* Dataset excerpts *
:::::

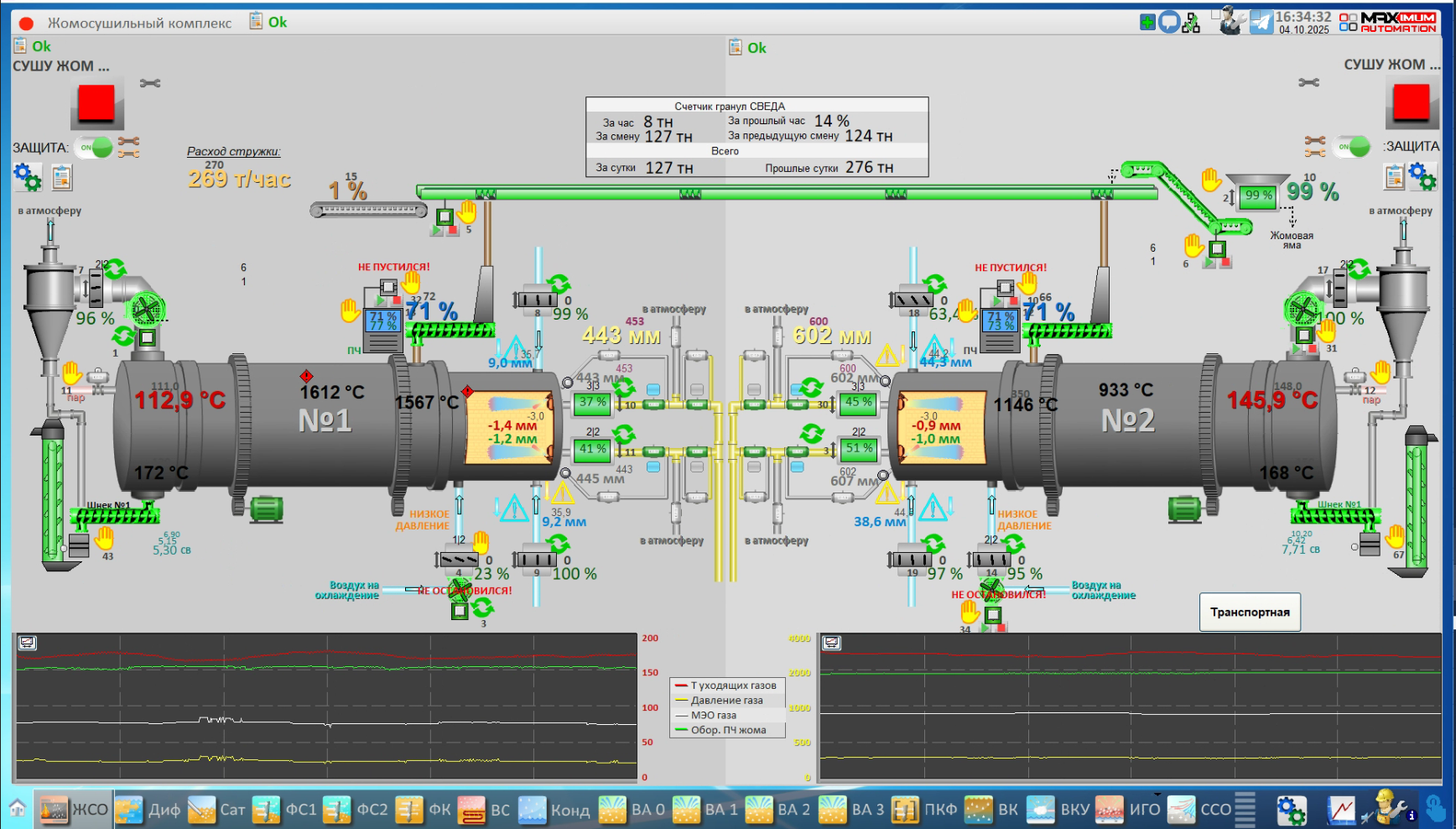Open the 37 % valve position box

[x=592, y=403]
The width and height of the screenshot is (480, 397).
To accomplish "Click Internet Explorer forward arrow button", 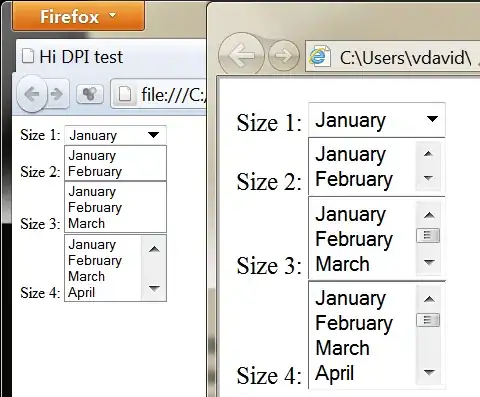I will click(284, 55).
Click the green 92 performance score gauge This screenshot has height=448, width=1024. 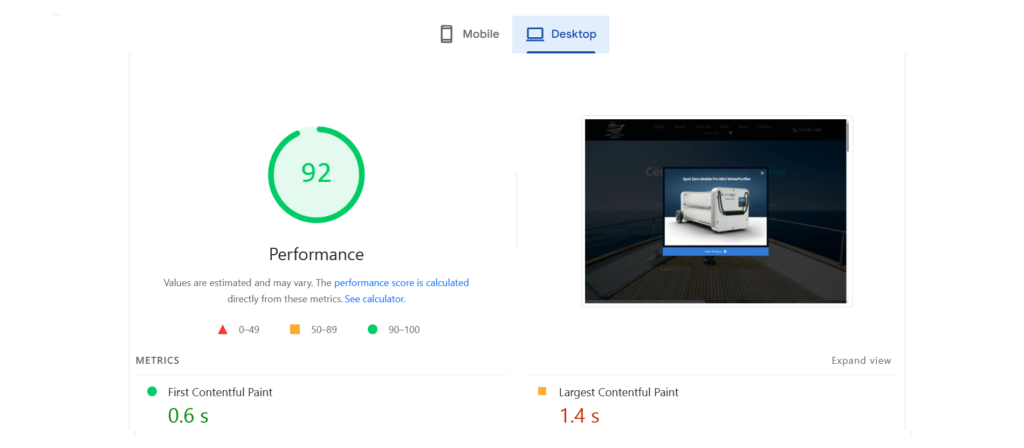pos(316,174)
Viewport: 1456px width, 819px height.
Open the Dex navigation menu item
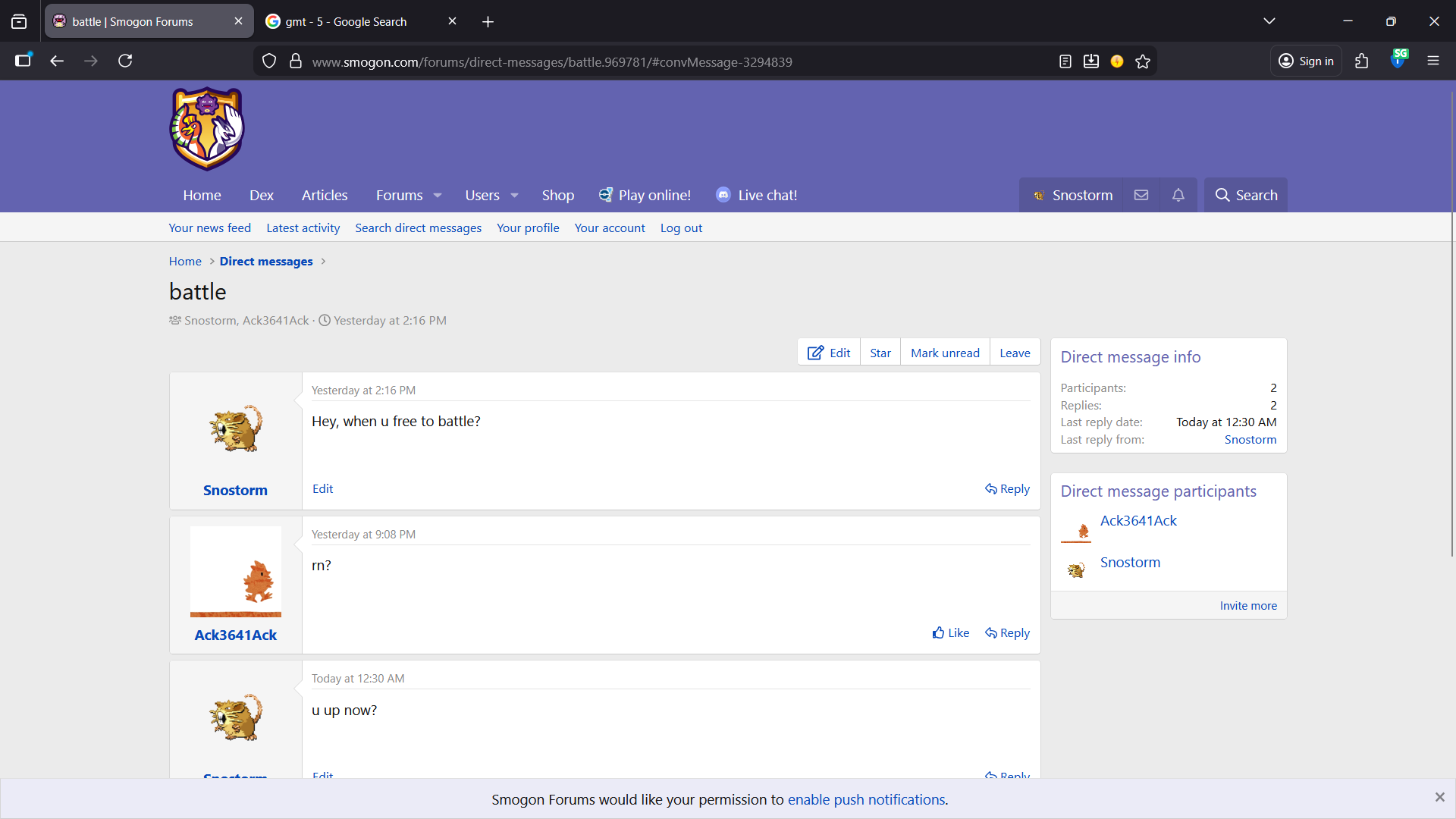point(261,195)
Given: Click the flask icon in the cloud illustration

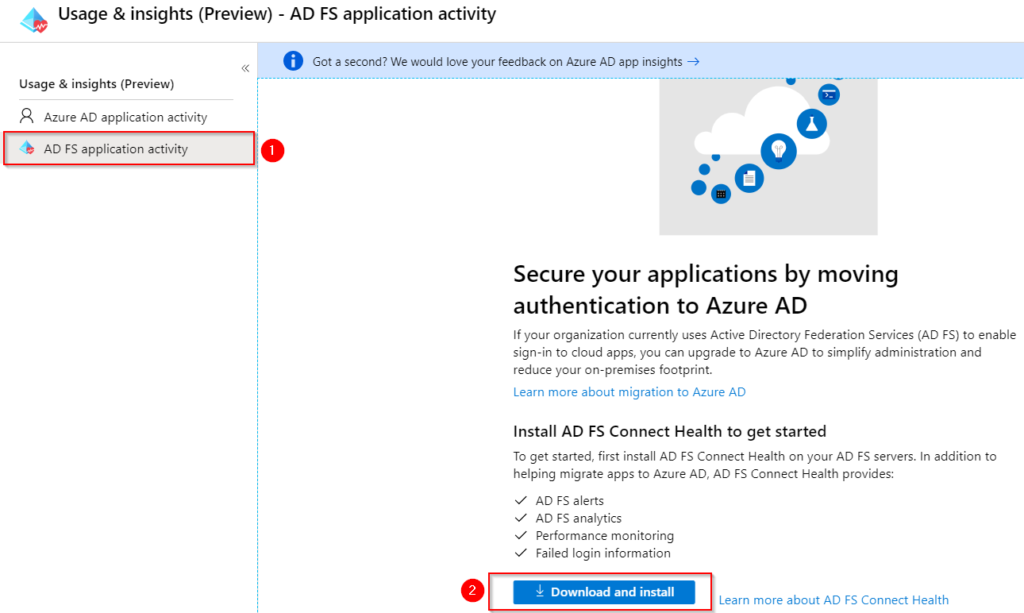Looking at the screenshot, I should [x=812, y=124].
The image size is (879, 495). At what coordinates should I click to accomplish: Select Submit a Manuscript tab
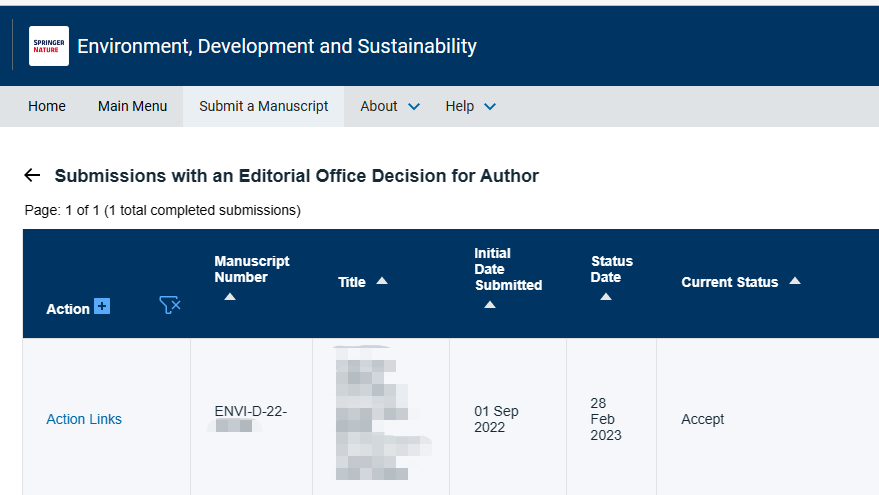pos(263,106)
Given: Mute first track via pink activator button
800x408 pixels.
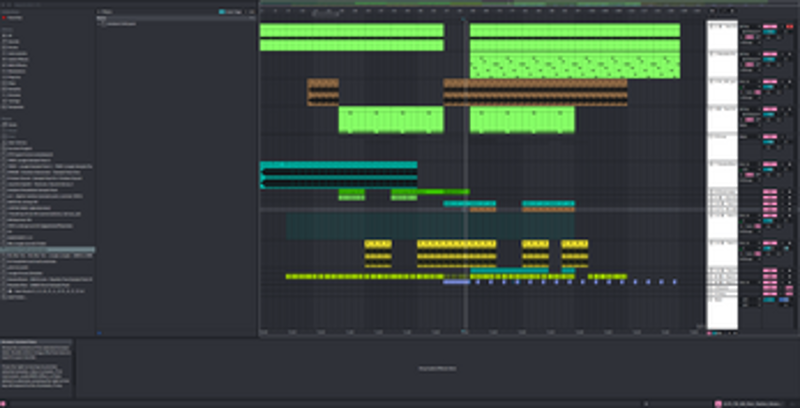Looking at the screenshot, I should pyautogui.click(x=770, y=27).
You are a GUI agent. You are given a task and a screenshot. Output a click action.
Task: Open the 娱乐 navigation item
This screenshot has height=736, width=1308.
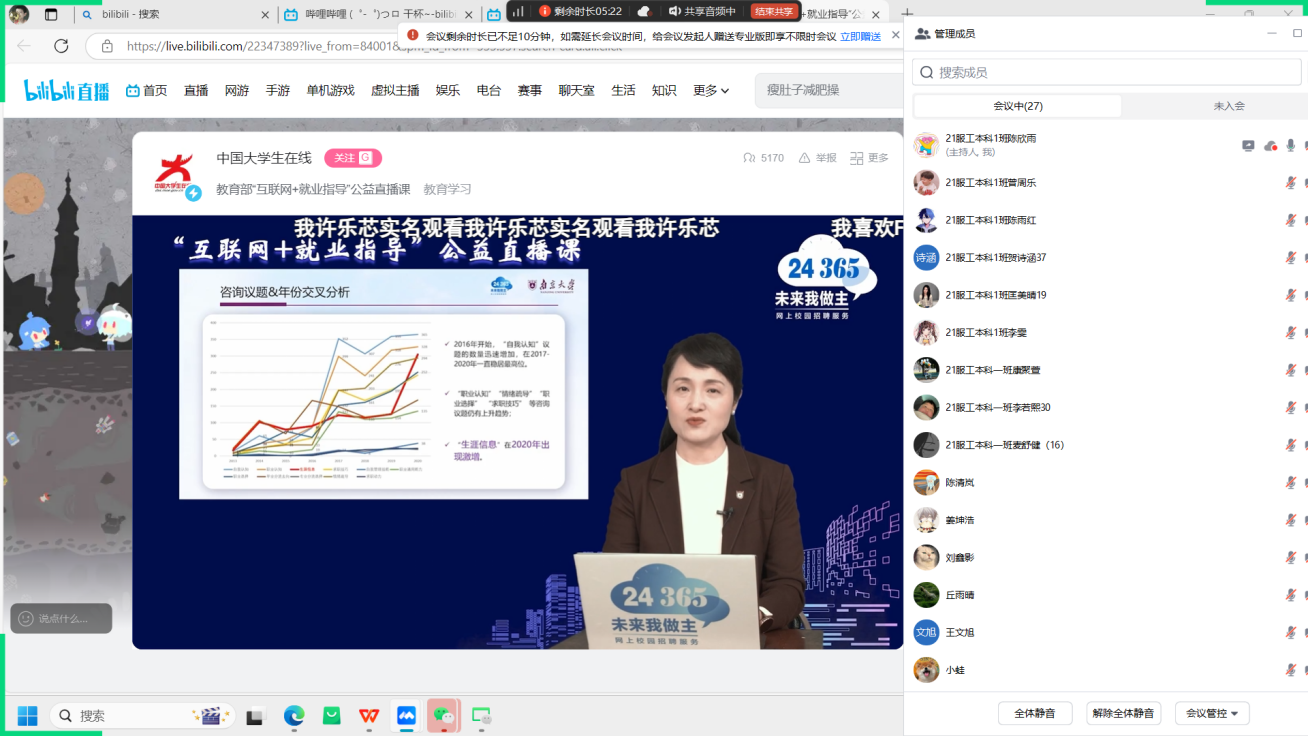point(448,90)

:::::

* Required work *
Copy out the lines word for word, beginning at the line that contains "Viewport: 1456px width, 819px height." and stopping after the line that contains "pos(263,106)". Omit the pictures.

* Exercise output *
Viewport: 1456px width, 819px height.
Open the Dex navigation menu item
point(261,195)
Given: Click the flask icon in the cloud illustration

Looking at the screenshot, I should [x=812, y=124].
The image size is (879, 495). At what coordinates should I click to accomplish: Select Submit a Manuscript tab
pos(263,106)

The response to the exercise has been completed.